Pour les bourgeois, les petits-bourgeois, les ouvriers corrompus, les lumpens, porter un masque en faisant ses courses, cela est de trop. Pour les prolétaires et les gens issus des milieux populaires, c’est considéré comme la moindre des choses depuis le 11 mai, en attendant d’être certain que la situation soit meilleure sur le plan sanitaire.
De la même manière, dans les familles populaires, pour les prolétaires, on ne va pas avec ses enfants traîner dans les magasins, il faut faire preuve de retenue dans la vie quotidienne, on limite encore drastiquement ses fréquentations, on se salue et se parle de loin, on porte un masque quand on est dans un milieu dense comme un centre-ville ou une galerie marchande, etc.
Inversement, les esprits faibles et lâches ont sauté sur l’occasion dès le 11 mai pour foncer dans les magasins ou à la plage, faire la fête entre amis à nombreux, se regrouper par poignées entières sur les pelouses des grandes villes, quitte à même se faire la bise pour les personnes les plus stupides.
On a ainsi en France un panorama spectaculaire où deux mondes cohabitent littéralement et se considèrent l’un l’autre de manière dédaigneuse. Bien malin d’ailleurs celui qui dira avec certitude lequel de ces deux mondes est le plus important numériquement.
Illustration dramatique de cette opposition : la valse des responsables de partis politiques à Matignon mercredi, pour une consultation concernant les municipales. Tous se présentent sans masque, alors même qu’ils sortent d’une voiture avec chauffeur, un espace particulièrement confiné où le masque est de rigueur. Tous ? Non, sauf Jordan Bardella, du Rassemblement national. Ce dernier a grandi dans une cité HLM de Seine-Saint-Denis, il vient d’un milieu populaire et on sait bien malheureusement à quel point le RN est presque le seul parti ayant une certaine assise populaire. Lors de cette réunion, le point de vue porté par Jordan Bardella était d’ailleurs simple : d’accord pour les élections municipales en juin, mais avec une protection FFP2 pour les assesseurs et un masque pour les électeurs.

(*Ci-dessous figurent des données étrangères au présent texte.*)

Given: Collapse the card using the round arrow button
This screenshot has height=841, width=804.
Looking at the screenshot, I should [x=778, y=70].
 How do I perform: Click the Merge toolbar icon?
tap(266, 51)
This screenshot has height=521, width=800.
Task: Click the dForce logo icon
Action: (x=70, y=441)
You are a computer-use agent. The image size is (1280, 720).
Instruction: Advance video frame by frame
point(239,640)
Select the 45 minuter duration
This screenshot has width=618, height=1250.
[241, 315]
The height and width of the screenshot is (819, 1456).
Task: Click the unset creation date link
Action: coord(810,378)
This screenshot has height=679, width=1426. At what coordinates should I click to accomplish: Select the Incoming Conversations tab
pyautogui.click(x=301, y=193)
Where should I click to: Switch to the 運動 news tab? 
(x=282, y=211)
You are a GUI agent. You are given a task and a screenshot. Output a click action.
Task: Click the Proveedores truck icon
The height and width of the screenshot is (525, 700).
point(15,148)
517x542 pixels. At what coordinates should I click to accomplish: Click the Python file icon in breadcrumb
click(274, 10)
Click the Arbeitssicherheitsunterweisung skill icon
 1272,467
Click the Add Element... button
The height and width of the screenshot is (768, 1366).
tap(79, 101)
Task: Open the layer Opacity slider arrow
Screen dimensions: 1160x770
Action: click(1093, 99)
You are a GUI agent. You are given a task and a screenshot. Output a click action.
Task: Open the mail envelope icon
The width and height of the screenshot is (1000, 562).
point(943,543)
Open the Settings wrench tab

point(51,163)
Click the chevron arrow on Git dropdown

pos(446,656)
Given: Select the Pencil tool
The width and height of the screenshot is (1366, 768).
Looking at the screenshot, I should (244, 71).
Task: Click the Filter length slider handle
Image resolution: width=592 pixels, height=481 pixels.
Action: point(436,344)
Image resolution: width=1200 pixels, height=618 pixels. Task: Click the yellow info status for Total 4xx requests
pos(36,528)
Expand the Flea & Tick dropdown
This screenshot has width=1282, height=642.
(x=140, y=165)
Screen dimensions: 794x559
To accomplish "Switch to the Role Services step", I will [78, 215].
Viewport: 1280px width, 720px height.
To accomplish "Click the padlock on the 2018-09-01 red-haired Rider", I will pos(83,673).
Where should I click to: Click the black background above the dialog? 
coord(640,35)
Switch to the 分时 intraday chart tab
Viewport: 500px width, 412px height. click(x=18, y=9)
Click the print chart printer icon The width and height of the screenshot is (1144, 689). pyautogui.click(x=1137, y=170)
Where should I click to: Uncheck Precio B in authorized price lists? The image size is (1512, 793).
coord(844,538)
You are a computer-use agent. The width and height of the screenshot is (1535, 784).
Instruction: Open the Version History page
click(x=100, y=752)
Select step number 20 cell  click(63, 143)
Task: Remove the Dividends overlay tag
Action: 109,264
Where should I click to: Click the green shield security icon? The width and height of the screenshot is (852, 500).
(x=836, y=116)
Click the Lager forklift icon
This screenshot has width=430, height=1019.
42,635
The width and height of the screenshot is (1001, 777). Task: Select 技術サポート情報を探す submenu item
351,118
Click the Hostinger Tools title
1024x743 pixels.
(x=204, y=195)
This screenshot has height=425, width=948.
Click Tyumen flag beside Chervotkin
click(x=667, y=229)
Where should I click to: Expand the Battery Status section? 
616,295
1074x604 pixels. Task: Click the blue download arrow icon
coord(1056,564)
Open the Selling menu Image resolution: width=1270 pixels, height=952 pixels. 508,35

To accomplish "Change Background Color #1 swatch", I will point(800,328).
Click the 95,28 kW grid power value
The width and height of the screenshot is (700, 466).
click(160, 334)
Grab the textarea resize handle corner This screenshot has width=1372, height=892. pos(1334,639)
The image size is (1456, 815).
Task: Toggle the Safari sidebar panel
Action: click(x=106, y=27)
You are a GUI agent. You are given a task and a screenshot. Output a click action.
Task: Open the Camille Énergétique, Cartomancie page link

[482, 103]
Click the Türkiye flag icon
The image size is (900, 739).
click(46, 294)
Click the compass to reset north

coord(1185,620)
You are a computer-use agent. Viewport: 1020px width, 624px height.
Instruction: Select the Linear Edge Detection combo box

De leur côté, Olivier Faure du PS, Julien Bayou d’EELV ou encore Alexis Corbière de la France insoumise, se sont présenté sans masque, de manière tout à fait décadente, complètement décalés par rapport au quotidien des classes populaires. Cela en dit long sur leur conception du monde, sur leurs valeurs, et en fin de compte, sur ce qu’ils représentent culturellement.
Ils ne valent ici pas mieux que le libéral Emmanuel Macron et son gouvernement débordé par la crise, incapable ne serait-ce que d’obliger le port du masque dans les grandes surfaces ou de véritablement faire respecter les interdictions de rassemblement.
Souhaitons vraiment que la circulation du virus se soit tarie depuis le 11 mai, notamment grâce à ceux respectant les règles sanitaires, et que tous les comportements irresponsables ne soient pas la cause d’une circulation massive du virus et d’une nouvelle vague de covid-19.
Il faudra en tous cas regarder avec une grande attention pour la période à venir l’existence de ces deux mondes, leur relation, leur évolution. La Gauche, la vraie Gauche, celle du mouvement ouvrier, qui porte la civilisation, ne pourra bien sûr exister que dans le camp des gens responsables, à la conscience collective aiguisée. Et il faudra alors mener la bataille contre l’individualisme et les comportements décadents portés par la bourgeoisie et le capitalisme s’effondrant.